Bob Hampton of Placer eBook

This eBook from the Gutenberg Project consists of approximately 333 pages of information about Bob Hampton of Placer.

Bob Hampton of Placer eBook

This eBook from the Gutenberg Project consists of approximately 333 pages of information about Bob Hampton of Placer.

“Then it seems that it is just you and I, Kid, who have got to settle this little affair,” he announced, firmly.  “I ’ll have my say about it, and then you can uncork your feelings.  I rather imagine I have n’t very much legal right in the premises, but I ’ve got a sort of moral grip on you by reason of having pulled you out alive from that canyon yonder, and I propose to play this game to the limit.  You say your mother is dead, and the man who raised you is dead, and, so far as either of us know, there is n’t a soul anywhere on earth who possesses any claim over you, or any desire to have.  Then, naturally, the whole jack-pot is up to me, provided I ’ve got the cards.  Now, Kid, waving your prejudice aside, I ain’t just exactly the best man in this world to bring up a girl like you and make a lady out of her.  I thought yesterday that maybe we might manage to hitch along together for a while, but I ’ve got a different think coming to-day.  There ’s no use disfiguring the truth.  I ’m a gambler, something of a fighter on the side, and folks don’t say anything too pleasant about my peaceful disposition around these settlements; I have n’t any home, and mighty few friends, and the few I have got are nothing to boast about.  I reckon there ’s a cause for it all.  So, considering everything, I ’m about the poorest proposition ever was heard of to start a young ladies’ seminary.  The Lord knows old Gillis was bad enough, but I ’m a damned sight worse.  Now, some woman has got to take you in hand, and I reckon I ’ve found the right one.”
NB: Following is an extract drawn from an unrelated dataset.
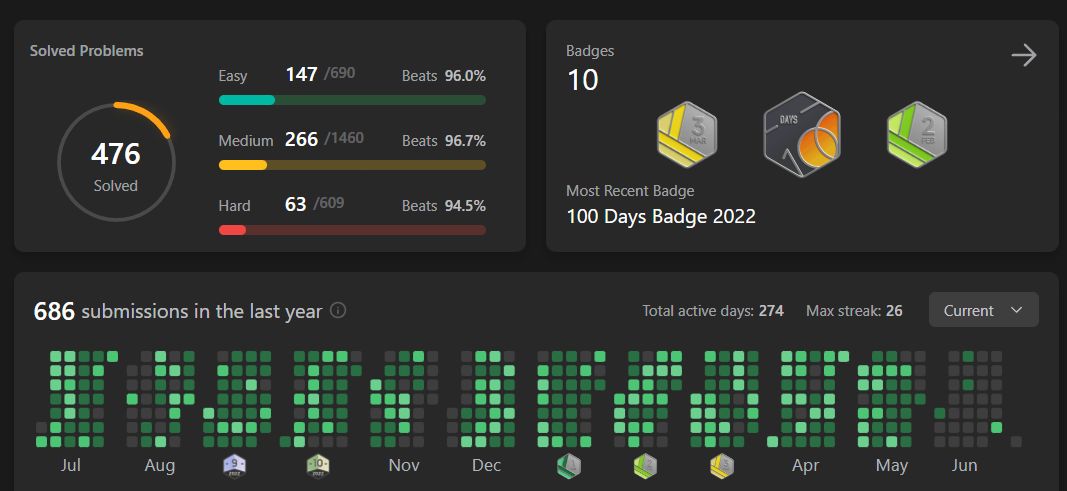1067x491 pixels.
Task: Click the Badges heading
Action: (x=590, y=51)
“Goin’ to get married, Bob?”

“Not this year; it’s hardly become so serious as that, but I ’m going to find you a good home here, and I ’m going to put up plenty of stuff, so that they ’ll take care of you all right and proper.”

The dark eyes never wavered as they looked steadily into the gray ones, but the chin quivered slightly.

“I reckon I ’d rather try it alone,” she announced stubbornly.  “Maybe I might have stood it with you, Bob Hampton, but a woman is the limit.”

Hampton in other and happier days had made something of a study of the feminine nature, and he realized now the utter impracticability of any attempt at driving.

“I expect it will go rather hard at first, Kid,” he admitted craftily, “but I think you might try it a while just to sort of please me.”

“Who—­who is she?” doubtfully.

“Mrs. Herndon, wife of the superintendent of the ‘Golden Rule’ mine”; and he waved his hand toward the distant houses.  “They tell me she’s a mighty fine woman.”

“Oh, they do?  Then somebody’s been stirring you up about me, have they?  I thought that was about the way of it.  Somebody wants to reform me, I reckon.  Well, maybe I won’t be reformed.  Who was it, Bob?”

“The Presbyterian Missionary,” he confessed reluctantly, “a nervy little chap named Wynkoop; he came in to see me last night while you were asleep.”  He faced her open scorn unshrinkingly, his mind fully decided, and clinging to one thought with all the tenacity of his nature.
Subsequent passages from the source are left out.